In the article on graph models below, please identify who advised Alana Shine's research.
Source text below:
Let’s say you want to understand how the coronavirus might spread between people in a community. How would you figure that out? If you’re a computer scientist, you might use the mathematical notion of a network—or more properly, a graph.
A graph is a structure of nodes and connections between nodes, called edges, showing relationships between objects. It can be used as a way of mathematically representing the complicated, interconnected world we live in. At USC’s Department of Computer Science, new PhD graduate Alana Shine has spent her time as a master’s and doctoral student researching graphs, advised by Professor David Kempe, as part of the USC CS Theory and Algorithms Group.
Predicting disease spread
Graphs can be used to model many things, but they are very helpful in modeling social networks. As such, graph theory can help predict when and where disease might spread to optimize quarantine regions and reduce infections.
“I design ways to generate graphs that model human interactions, so that people can run simulations to see how, for instance, information or disease spreads,” said Shine.
“When people want to test immunization of certain people on the graph to see if it works, they need a lot of data to test it out on and those are the models I make.”
Specifically, Shine designs “generative graph models” for real-world graphs, which allow simulations to run on large numbers of graphs with real-world properties.
Generative graph models take a real-world graph example and use it to generate new graphs, which can be used to populate a graph dataset. This is important, because running simulations on just one real-world social graph can fail to provide enough information to generate realistic results.
Modeling human interactions
Shine analyzes “global connectivity measures,” because processes like disease spread, information flow or rumor spread depend on global structure. In other words, for these simulations to give insights into real-world events, generated graphs must capture the global connectivity properties of real-world graphs.
When designing a generative graph model, she takes a real-world graph example— such as a city’s social graph—extracts some measure of its global connectivity, and then generates a large number of graphs that share this real-world global connectivity structure.
“There are many projections about the pandemic’s reach and numbers depending on different types of behaviors, but modeling that behavior accurately is dependent on the underlying graph,” said Shine.
End of Source text.
Given information below:
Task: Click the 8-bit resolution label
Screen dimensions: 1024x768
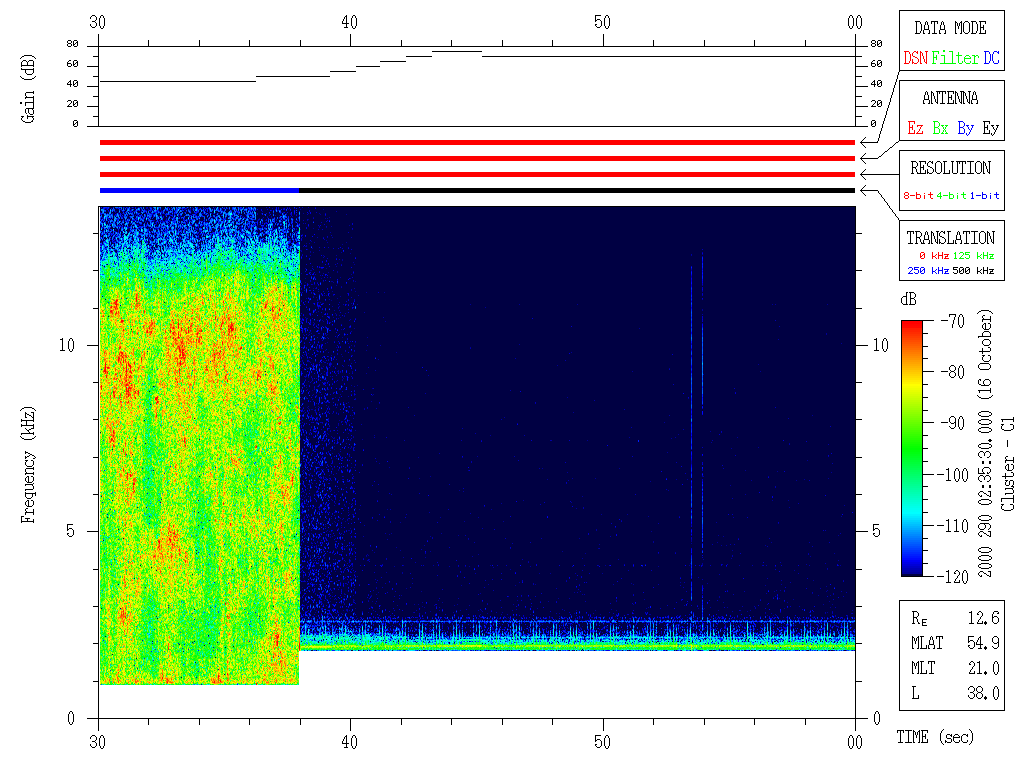Action: 918,196
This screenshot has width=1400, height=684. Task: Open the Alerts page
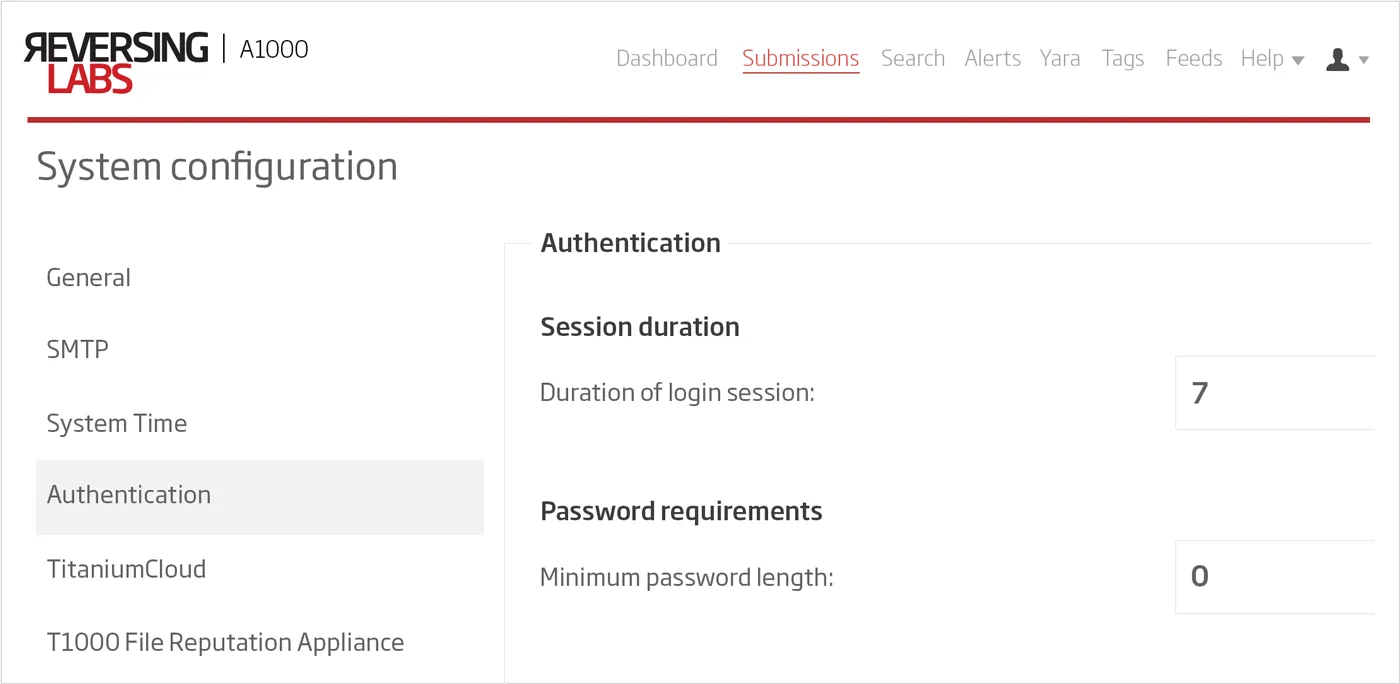(x=992, y=58)
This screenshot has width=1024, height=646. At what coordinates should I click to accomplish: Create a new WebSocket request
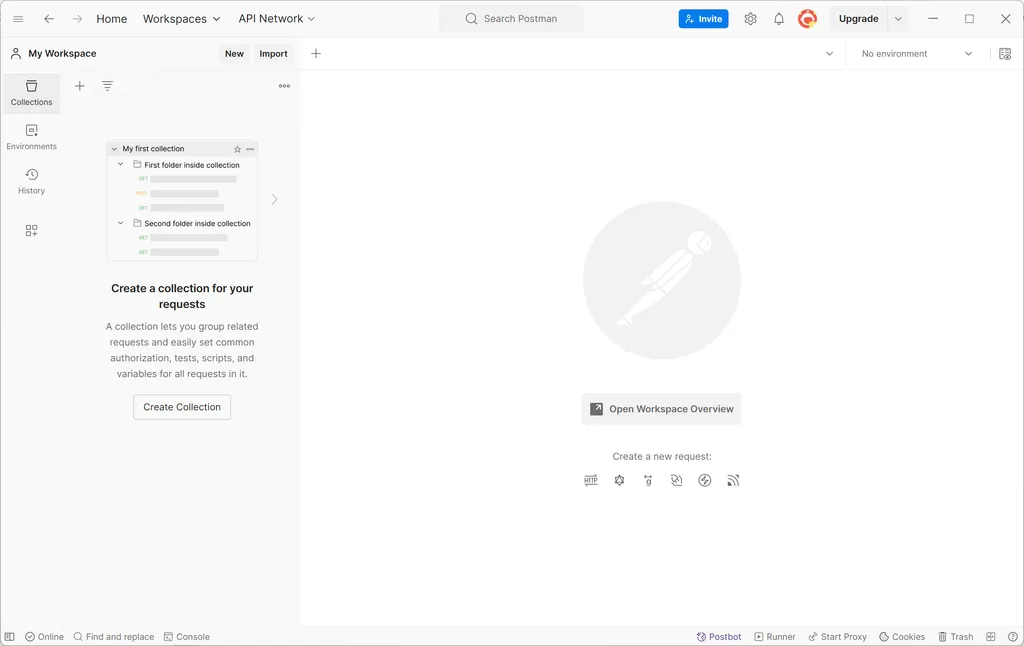click(676, 480)
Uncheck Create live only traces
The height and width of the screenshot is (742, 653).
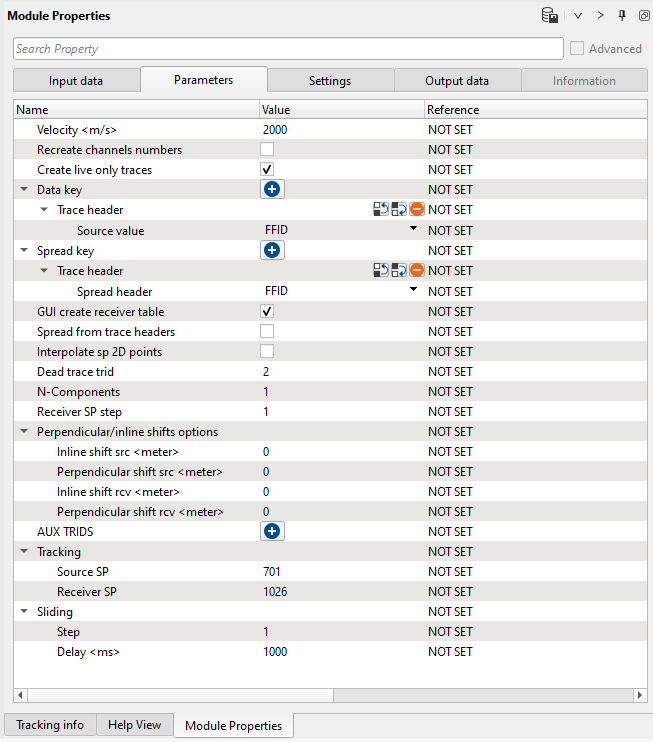click(267, 170)
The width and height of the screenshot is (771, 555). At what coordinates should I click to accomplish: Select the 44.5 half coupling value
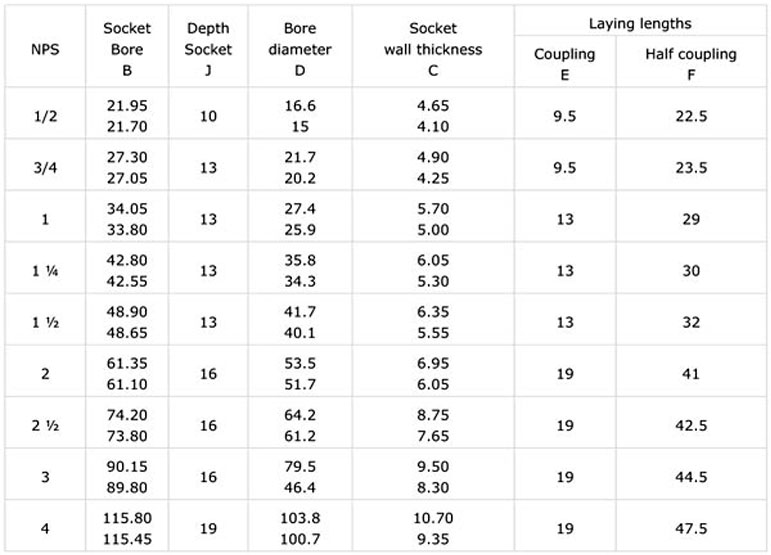click(x=691, y=477)
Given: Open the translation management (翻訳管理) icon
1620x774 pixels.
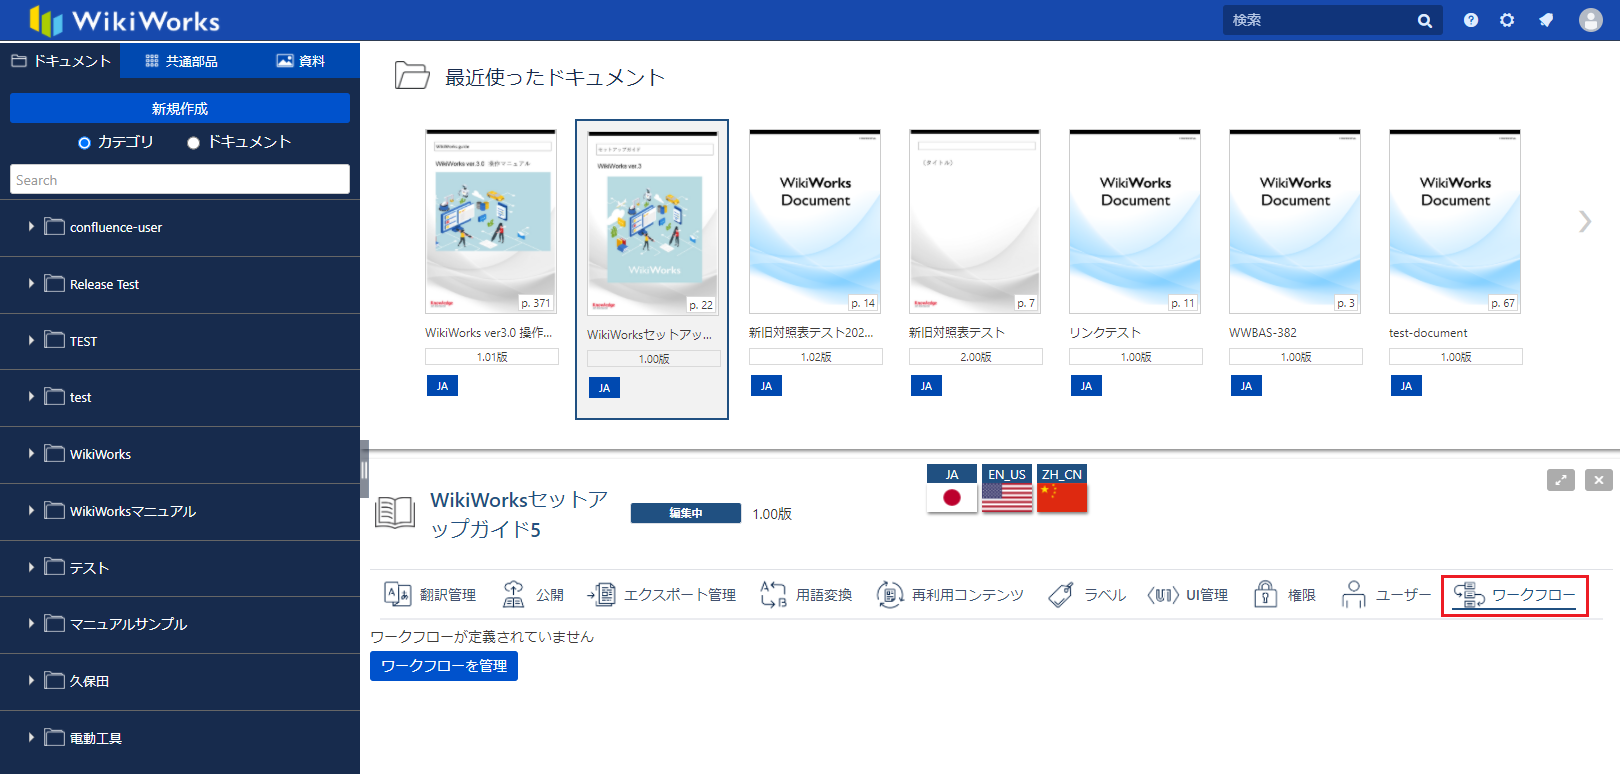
End of Given information.
### Your response
Professor David Kempe